Nous avions salué cette initiative parce qu’elle permettrait un renouvellement et une meilleure représentation sociologique des élus au sein des Assemblées parlementaires et qu’elle aurait également le mérite de libérer les élus des échéances électorales, dynamisant et modernisant ainsi les travaux du Parlement.
Dans la même logique, notre attention est, aujourd’hui, retenue par la proposition de loi organique que Christian BLANC, Député des Yvelines, vient de déposer pour supprimer le cumul des mandats. Il constate que « le cumul des mandats est à l’intersection de bien des maux de notre démocratie. Le cumul des mandats transforme en norme ce qui est une exception partout ailleurs : des carrières politiques très longues. Un parlementaire français enchaîne en moyenne 20 ans de mandats divers. Un député battu ne retourne pas à la vie civile, mais se replie le plus souvent sur ses autres mandats, jusqu’à la prochaine alternance. La classe politique se coupe ainsi de la vie normale des citoyens, l’exercice de mandats électoraux devient un métier. » Il en déduit que « le cumul permet à la classe politique de vivre en vase clos tant le renouvellement des élus en est ralenti. »

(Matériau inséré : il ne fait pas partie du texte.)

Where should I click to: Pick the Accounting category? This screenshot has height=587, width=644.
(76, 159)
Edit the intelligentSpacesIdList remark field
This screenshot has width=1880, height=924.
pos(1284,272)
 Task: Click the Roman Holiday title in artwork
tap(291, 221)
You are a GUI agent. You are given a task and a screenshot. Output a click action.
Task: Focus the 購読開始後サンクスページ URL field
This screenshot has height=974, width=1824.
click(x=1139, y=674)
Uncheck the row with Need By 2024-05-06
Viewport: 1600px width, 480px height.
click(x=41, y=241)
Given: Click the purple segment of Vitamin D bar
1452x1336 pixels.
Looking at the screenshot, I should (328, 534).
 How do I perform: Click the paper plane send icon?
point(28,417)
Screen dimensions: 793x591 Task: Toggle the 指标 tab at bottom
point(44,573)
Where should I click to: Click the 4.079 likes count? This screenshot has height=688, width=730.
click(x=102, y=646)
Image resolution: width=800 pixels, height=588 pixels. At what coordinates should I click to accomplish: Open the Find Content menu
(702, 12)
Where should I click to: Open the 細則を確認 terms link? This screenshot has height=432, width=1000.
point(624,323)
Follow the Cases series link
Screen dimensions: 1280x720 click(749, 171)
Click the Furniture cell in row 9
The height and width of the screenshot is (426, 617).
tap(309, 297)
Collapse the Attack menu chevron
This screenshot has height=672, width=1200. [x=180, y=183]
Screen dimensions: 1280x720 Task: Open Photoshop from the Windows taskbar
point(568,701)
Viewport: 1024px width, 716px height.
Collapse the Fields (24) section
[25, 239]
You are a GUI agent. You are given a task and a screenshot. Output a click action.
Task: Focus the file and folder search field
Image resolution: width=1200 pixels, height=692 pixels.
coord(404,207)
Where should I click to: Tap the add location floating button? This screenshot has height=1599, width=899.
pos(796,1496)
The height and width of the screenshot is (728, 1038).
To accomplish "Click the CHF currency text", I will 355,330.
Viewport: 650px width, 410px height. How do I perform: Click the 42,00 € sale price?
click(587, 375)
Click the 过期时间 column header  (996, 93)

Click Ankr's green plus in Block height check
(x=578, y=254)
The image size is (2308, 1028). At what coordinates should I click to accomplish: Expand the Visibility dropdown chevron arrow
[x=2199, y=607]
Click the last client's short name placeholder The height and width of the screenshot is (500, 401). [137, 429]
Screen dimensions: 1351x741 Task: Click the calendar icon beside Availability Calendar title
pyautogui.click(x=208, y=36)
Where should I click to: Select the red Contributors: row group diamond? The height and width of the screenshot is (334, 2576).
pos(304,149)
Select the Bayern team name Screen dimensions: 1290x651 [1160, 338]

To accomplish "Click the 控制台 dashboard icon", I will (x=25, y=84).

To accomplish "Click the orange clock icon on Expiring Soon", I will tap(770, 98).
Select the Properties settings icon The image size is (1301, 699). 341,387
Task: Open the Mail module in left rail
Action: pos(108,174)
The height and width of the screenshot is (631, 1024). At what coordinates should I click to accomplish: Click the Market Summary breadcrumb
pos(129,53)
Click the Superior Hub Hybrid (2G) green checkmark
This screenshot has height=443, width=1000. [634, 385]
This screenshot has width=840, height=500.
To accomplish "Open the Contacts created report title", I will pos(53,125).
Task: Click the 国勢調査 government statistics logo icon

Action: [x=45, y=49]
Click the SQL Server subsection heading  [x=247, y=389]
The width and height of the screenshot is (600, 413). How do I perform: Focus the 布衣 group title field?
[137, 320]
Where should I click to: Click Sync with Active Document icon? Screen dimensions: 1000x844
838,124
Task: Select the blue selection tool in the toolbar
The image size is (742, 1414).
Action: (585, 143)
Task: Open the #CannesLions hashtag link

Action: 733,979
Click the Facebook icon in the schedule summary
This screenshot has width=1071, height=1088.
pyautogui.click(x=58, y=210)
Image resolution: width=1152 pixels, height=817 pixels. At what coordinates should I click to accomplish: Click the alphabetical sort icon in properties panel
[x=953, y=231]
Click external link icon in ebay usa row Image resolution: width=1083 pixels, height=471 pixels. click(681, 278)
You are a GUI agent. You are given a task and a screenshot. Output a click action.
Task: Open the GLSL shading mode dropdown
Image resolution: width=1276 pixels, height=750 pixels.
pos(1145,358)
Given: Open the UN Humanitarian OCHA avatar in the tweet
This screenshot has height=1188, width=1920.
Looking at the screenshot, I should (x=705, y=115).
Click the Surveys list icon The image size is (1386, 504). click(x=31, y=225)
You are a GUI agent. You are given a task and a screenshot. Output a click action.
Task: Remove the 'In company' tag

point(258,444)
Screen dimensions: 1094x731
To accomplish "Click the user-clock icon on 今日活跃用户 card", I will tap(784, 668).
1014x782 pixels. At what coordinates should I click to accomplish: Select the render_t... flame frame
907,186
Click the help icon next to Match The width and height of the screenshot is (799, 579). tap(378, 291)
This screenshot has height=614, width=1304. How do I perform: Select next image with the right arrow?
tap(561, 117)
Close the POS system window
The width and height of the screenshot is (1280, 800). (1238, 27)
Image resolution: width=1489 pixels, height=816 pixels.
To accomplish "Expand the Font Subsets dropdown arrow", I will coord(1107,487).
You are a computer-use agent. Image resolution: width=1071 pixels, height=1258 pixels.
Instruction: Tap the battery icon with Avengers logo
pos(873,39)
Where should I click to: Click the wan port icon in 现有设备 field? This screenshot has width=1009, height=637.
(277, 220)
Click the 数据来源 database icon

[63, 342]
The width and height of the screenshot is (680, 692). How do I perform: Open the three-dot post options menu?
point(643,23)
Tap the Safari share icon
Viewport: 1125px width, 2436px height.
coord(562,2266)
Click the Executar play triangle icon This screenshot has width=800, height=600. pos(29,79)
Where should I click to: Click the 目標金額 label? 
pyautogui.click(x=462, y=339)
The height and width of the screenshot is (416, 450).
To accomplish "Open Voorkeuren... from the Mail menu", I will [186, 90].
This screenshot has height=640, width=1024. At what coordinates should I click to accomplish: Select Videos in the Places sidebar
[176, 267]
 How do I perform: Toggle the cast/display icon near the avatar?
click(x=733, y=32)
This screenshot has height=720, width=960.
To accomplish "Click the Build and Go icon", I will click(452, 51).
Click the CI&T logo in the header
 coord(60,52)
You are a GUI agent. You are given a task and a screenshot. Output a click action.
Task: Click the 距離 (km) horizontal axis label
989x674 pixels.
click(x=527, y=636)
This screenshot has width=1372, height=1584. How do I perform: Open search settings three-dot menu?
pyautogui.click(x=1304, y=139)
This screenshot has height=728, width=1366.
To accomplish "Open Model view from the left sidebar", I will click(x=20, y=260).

Enfin, l’auteur dénonce un autre effet pervers du cumul d’un mandat national avec des mandats locaux auquel les contribuables, soucieux du contrôle de la dépense publique, ne peuvent qu’être sensibles. « Dans l’impossibilité matérielle de remplir correctement ces deux missions très différentes, l’élu tend à privilégier ses actions locales. (…) C’est ici que se trouve la principale cause de l’affaiblissement du Parlement : les députés ne consacrent qu’une trop petite partie de leur temps au pilotage et au contrôle de l’Etat stratège. » Conclusion, le Député propose d’appliquer deux principes : un mandat par élu et pas plus de deux mandats successifs. Tel serait le signal fort envoyé au pays « qu’une révolution démocratique a commencé et que les parlementaires y consacrent leur énergie ».
Les contribuables n’y trouveraient, sans aucun doute, rien à y redire…







Concernant nos élus, une autre proposition serait de réduire le nombre de structures. Par exemple supprimer les communes pour généraiser les groupements de communes, supprimer les départements et ne conserver que les régions. Moins d’élus, moins de dépenses, moins de conflits d’interêts.
Spartacus
Si l’on en croit cette proposition de loi, les maires et adjoints ne font pas partis de cette exclusion, alors qu’il s’agit de mandats locaux et qu’ils gagnent plus que simples conseillers municipaux…ce qui est dénoncé par….le propre texte introduisant les propositions de modifications de ce député!!!
Puisque la majorité des élus est pour le cumul des mandats et bien qu’ils cumulent leurs mandats mais pas
les salaires et indemnités, de cette façon il est à parier que les « cumulards » seront moins nombreux.